--- START OF INPUT FOR THIS TASK ---
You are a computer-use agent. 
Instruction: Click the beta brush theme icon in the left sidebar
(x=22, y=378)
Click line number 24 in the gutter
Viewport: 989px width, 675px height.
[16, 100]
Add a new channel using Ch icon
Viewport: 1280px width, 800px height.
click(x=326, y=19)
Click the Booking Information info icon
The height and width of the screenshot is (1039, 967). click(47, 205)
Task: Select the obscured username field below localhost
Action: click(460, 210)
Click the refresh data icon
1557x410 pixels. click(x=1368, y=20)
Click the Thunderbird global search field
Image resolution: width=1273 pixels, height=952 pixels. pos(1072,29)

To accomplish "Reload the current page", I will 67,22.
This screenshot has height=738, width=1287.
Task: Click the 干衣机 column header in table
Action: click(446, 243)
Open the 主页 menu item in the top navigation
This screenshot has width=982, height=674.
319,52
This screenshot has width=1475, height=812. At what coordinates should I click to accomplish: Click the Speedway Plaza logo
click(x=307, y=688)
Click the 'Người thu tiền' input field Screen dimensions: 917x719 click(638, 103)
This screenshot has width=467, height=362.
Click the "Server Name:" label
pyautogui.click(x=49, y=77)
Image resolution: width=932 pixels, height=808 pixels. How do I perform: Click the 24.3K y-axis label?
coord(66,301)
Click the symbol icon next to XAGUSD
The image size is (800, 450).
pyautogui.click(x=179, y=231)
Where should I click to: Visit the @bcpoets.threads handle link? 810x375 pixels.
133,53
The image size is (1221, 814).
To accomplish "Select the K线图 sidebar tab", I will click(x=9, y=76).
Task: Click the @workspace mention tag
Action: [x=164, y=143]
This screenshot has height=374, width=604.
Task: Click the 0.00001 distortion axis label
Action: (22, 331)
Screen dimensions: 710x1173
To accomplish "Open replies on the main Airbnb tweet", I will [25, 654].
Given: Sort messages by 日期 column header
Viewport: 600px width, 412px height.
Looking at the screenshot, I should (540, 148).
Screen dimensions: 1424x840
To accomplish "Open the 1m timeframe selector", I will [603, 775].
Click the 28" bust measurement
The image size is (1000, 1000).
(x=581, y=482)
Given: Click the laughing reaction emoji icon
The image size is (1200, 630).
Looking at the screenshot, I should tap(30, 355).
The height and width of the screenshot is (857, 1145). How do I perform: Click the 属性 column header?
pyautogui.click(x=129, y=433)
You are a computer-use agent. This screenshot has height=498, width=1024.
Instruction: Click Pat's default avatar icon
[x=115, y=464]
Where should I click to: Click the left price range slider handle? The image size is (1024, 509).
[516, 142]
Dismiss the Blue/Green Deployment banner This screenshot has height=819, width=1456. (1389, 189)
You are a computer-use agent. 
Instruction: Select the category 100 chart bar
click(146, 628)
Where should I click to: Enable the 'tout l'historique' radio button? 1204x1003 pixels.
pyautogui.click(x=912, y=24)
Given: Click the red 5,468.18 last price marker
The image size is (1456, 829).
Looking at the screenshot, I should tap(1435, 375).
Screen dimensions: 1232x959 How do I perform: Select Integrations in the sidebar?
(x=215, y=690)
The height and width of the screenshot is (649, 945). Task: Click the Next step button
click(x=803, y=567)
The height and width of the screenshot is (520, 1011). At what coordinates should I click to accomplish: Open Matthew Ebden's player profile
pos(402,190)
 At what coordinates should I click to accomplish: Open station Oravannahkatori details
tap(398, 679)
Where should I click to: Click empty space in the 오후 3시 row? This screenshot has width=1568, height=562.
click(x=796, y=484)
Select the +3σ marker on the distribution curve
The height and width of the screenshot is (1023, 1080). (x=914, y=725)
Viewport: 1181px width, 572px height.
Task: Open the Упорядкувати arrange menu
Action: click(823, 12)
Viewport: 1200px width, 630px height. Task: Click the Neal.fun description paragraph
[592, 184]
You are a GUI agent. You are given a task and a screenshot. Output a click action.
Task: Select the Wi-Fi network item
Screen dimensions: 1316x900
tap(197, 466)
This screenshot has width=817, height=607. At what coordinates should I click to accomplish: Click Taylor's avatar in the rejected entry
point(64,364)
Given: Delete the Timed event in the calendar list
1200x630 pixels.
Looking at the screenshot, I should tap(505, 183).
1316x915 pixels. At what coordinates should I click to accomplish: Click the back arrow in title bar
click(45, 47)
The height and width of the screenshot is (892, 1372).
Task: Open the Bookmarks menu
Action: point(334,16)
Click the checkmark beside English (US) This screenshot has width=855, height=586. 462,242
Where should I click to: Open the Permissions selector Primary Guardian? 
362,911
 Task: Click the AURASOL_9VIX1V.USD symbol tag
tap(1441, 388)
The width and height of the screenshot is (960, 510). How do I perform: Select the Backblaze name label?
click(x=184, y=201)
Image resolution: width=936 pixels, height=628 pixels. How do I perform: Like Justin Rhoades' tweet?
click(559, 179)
--- END OF INPUT FOR THIS TASK ---
Please find every line in the items above that contains the word "handle", and copy each of those lines in full.

**COMPLETED EXERCISE**
Where should I click to: Visit the @bcpoets.threads handle link? 810x375 pixels.
Where should I click to: Click the left price range slider handle? The image size is (1024, 509).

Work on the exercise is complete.